Stored records
[Start of Attachment]

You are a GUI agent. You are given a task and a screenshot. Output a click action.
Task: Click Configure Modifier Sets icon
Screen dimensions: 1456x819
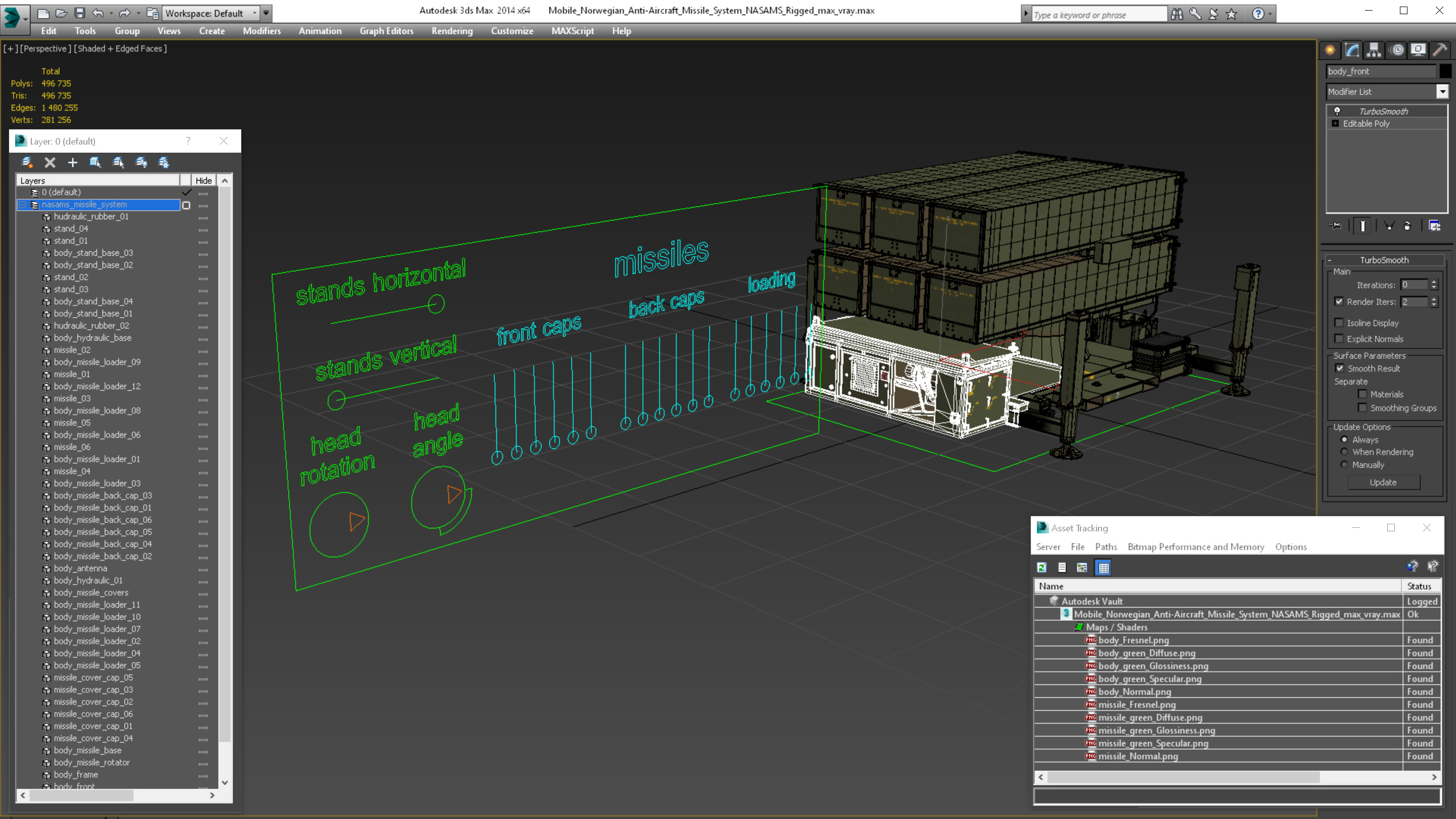coord(1435,226)
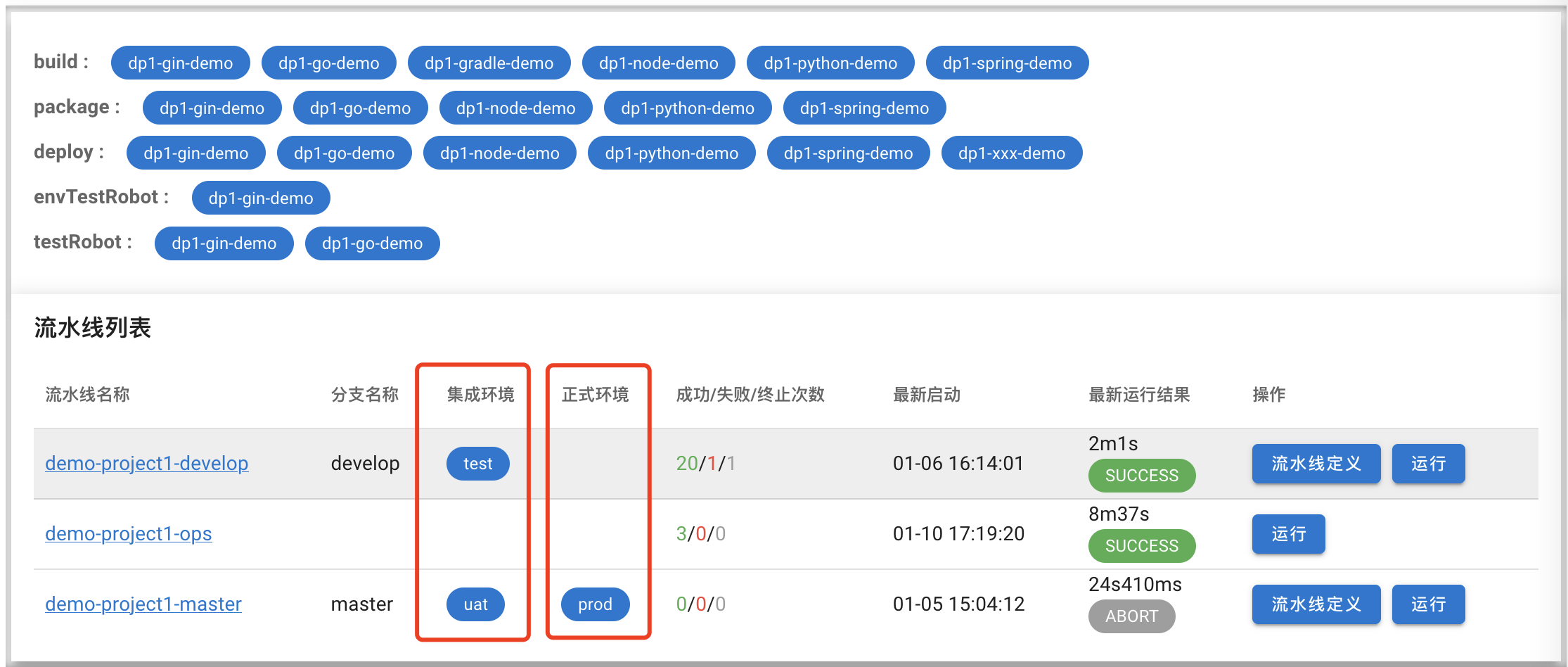
Task: Click the ABORT status of demo-project1-master
Action: [1131, 616]
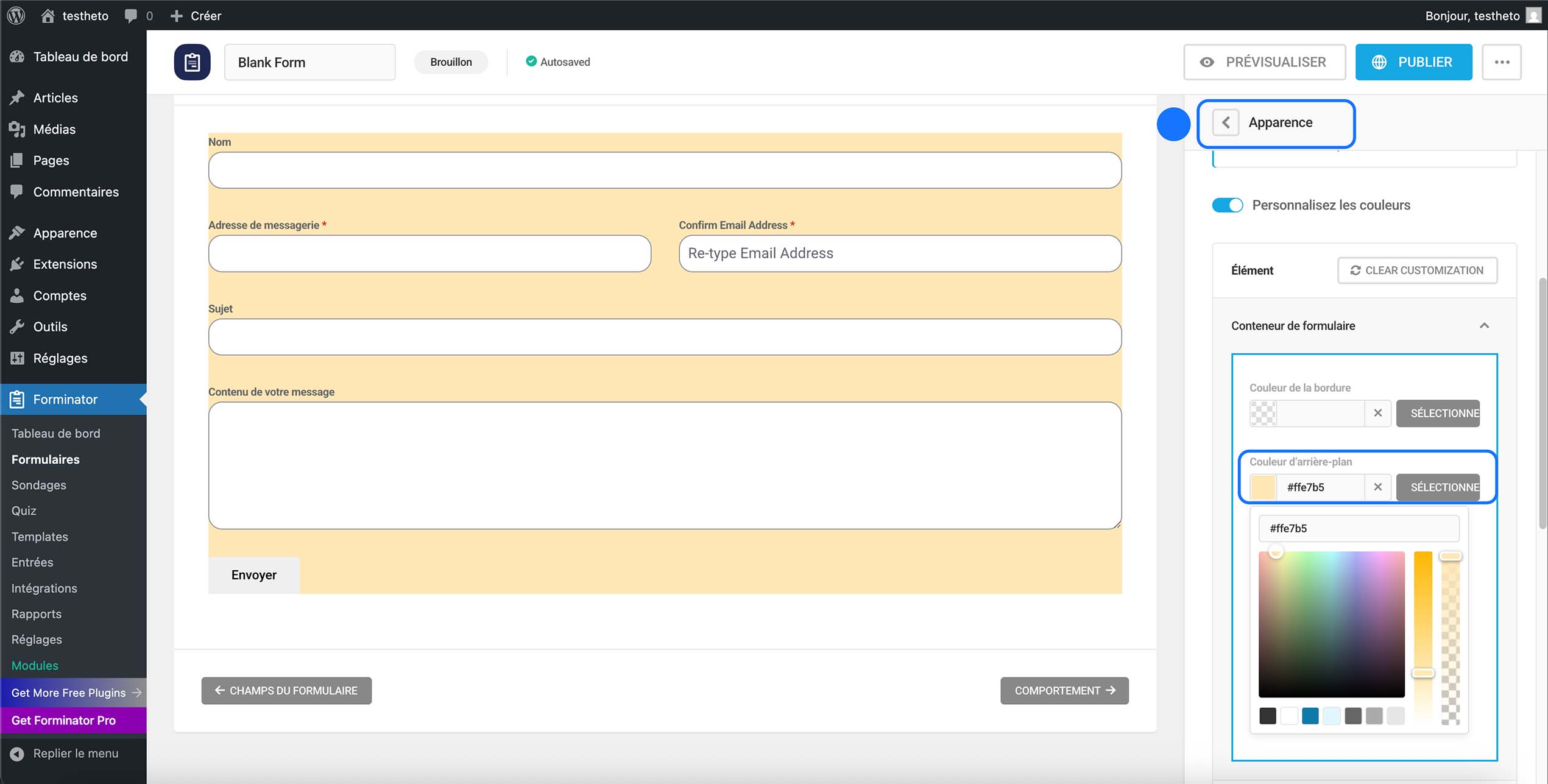
Task: Open Réglages via the gear icon
Action: (16, 358)
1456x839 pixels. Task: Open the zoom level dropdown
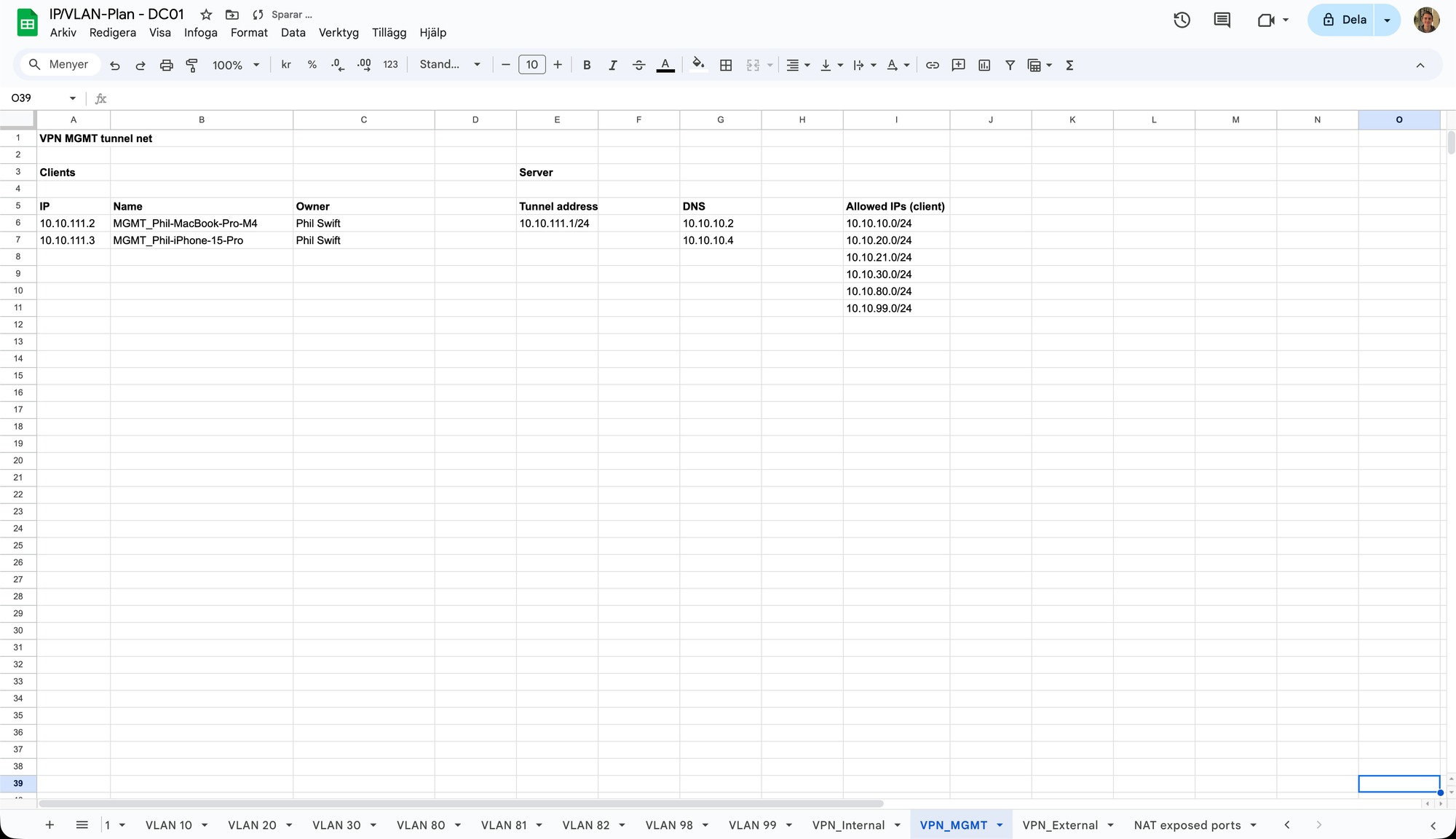click(234, 65)
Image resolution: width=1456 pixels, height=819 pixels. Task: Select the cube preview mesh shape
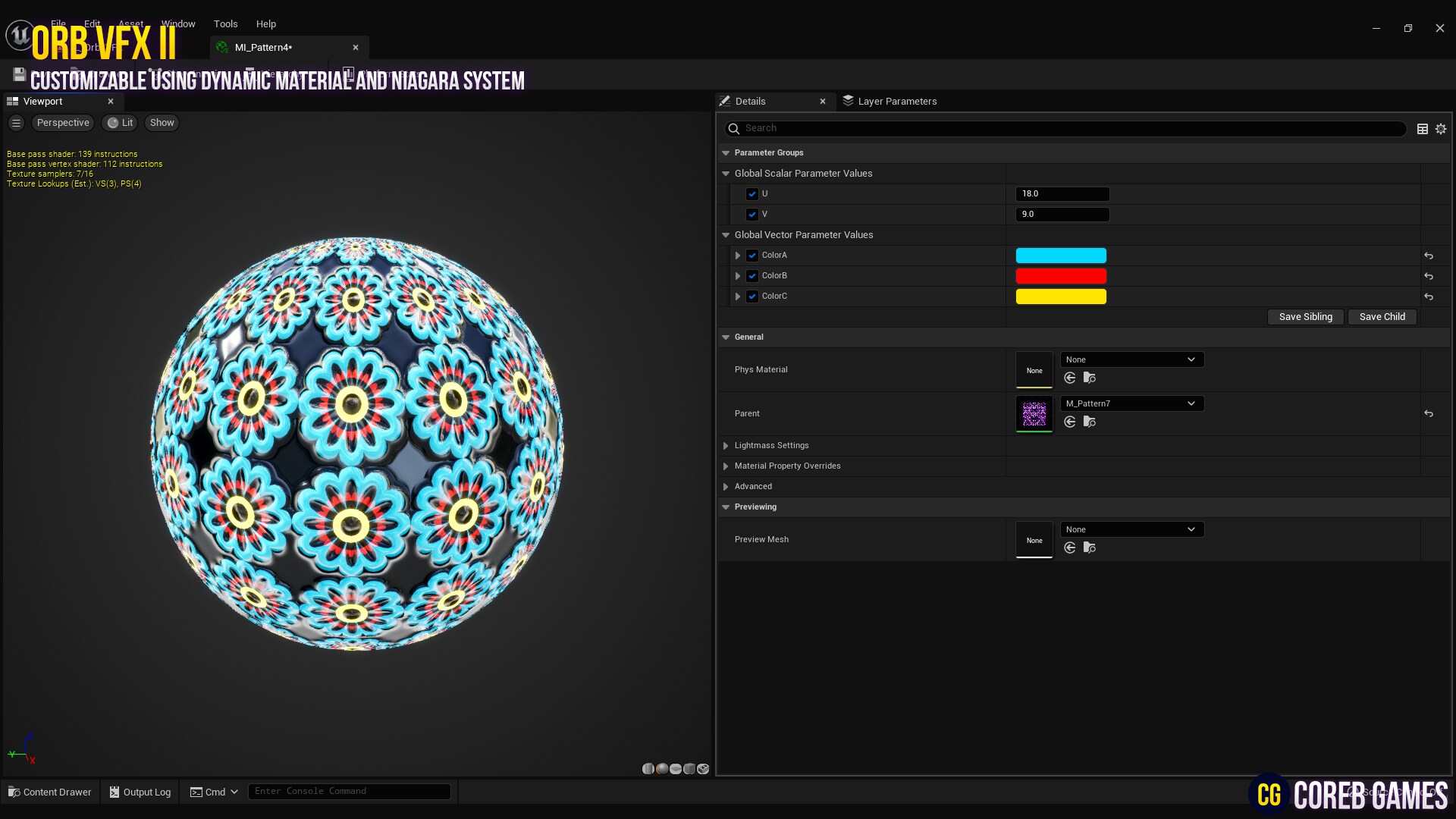689,768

[End of Attachment]

Required action:
Exact text is required for the lines from the one with "1456x839 pixels. Task: Open" through the last line of the entries, both included. Omit pictures.

Answer box:
1456x839 pixels. Task: Open the zoom level dropdown
click(234, 65)
Image resolution: width=1456 pixels, height=819 pixels. Task: Select the cube preview mesh shape
689,768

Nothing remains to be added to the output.